Everyone rescued by the RNLI in this incident survived, but six people pulled from the water by other vessels who responded to the emergency lost their lives.

In 2024, the RNLI launched 114 times to Channel crossing incidents, which was 1.2% of the total number of launches for the entire UK and Ireland last year.

During these, 1,371 people were rescued, amounting to 3.7% of the total number recorded to have crossed the channel in small boats last year.

Arriving on the scene in Dover, RNLI crews were confronted with a sinking dinghy and multiple people in the water. Picture: RNLI
Arriving on the scene in Dover, RNLI crews were confronted with a sinking dinghy and multiple people in the water.
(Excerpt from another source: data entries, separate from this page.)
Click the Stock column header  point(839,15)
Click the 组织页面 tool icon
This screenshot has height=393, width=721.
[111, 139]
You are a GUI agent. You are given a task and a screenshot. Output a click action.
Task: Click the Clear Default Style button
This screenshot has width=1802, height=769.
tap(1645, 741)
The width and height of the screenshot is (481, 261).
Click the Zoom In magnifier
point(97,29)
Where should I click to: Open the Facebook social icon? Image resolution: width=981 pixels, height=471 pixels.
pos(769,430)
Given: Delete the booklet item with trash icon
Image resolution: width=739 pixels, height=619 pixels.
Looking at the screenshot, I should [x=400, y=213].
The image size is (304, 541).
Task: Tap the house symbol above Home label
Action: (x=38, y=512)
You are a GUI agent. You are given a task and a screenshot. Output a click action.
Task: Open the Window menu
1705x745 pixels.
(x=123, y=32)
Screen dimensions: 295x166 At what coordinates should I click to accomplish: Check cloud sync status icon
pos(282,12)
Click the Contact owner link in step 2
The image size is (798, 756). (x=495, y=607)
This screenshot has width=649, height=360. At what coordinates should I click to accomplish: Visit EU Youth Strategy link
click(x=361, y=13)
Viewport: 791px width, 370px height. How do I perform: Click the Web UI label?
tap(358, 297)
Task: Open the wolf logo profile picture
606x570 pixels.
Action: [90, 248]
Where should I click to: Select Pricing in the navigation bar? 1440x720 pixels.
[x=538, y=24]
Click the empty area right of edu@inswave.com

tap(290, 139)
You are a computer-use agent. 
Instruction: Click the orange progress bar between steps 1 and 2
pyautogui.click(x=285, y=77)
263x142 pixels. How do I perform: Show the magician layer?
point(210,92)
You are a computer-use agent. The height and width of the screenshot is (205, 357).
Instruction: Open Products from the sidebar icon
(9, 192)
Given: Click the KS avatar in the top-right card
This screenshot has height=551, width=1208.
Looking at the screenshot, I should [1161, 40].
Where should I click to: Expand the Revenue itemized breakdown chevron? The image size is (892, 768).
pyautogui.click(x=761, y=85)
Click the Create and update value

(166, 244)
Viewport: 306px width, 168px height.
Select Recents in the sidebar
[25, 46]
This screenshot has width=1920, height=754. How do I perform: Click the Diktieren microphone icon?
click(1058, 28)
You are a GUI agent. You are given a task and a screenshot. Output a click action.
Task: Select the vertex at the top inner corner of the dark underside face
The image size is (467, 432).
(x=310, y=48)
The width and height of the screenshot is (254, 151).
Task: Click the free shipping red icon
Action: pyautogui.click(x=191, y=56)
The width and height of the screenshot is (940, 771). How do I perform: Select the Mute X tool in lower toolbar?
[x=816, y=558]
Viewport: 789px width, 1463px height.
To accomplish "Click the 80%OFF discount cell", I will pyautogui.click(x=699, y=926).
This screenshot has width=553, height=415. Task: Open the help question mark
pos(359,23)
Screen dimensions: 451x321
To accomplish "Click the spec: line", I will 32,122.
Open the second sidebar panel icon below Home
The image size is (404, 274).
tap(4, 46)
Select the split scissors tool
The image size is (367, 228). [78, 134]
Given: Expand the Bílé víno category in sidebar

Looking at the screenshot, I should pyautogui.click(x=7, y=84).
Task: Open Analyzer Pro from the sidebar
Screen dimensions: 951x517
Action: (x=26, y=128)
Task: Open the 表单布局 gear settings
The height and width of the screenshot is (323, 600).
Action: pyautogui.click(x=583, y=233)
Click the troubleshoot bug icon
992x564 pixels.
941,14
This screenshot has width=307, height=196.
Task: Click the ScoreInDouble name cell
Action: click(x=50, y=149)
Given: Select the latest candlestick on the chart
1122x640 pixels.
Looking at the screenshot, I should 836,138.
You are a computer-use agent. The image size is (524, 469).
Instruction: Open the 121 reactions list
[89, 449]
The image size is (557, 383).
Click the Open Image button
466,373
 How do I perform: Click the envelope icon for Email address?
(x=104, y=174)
Picture: RNLI

Speaking on the footage, RNLI head of lifeboats, Simon Ling, said: “The crew testimony and rescue footage show the reality of what our volunteer lifeboat crews face when they launch to the aid of people crossing the Channel at the request of HM Coastguard.

“They are often confronted with highly challenging rescue scenarios, involving large numbers of distressed people in the water.

“We are a voluntary lifesaving rescue service, and will rescue anyone in trouble at sea, as the RNLI has been doing for more than 200 years, without judgment or preference.”

The series will also feature footage from a rescue in Walmer in December 2022, in which a number of migrants were pulled from the ice-cold water.

Walmer RNLI helm Dan Sinclair is another volunteer with experience of saving lives in one of the world’s busiest shipping lanes.

“One thing that I would like people to understand and to realise is that when we are tasked to a small boat somewhere in the Channel, these people genuinely need our help. They are in distress.

“They’re in unseaworthy boats offshore, taking on water in all states and conditions.

“They could be frozen, their legs could be paralysed, they can’t talk, they’ve been in that position for ages, they could be crushed, families separated.

“We’re doing what we can to try and help save every single person, to keep families united and to keep people alive.”

The series of Saving Lives at Sea will debut on BBC Two on Thursday at 8pm.